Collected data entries
▼▼▼
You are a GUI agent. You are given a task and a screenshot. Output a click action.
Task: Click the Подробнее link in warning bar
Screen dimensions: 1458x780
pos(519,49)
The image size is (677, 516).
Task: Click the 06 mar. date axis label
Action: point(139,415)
▲▲▲
For every entry in the records above, write an exact copy.

■ REPLY:
You are a GUI agent. You are given a task and a screenshot. Output a click action.
Task: Click the Подробнее link in warning bar
Screen dimensions: 1458x780
pos(519,49)
The image size is (677, 516).
Task: Click the 06 mar. date axis label
Action: point(139,415)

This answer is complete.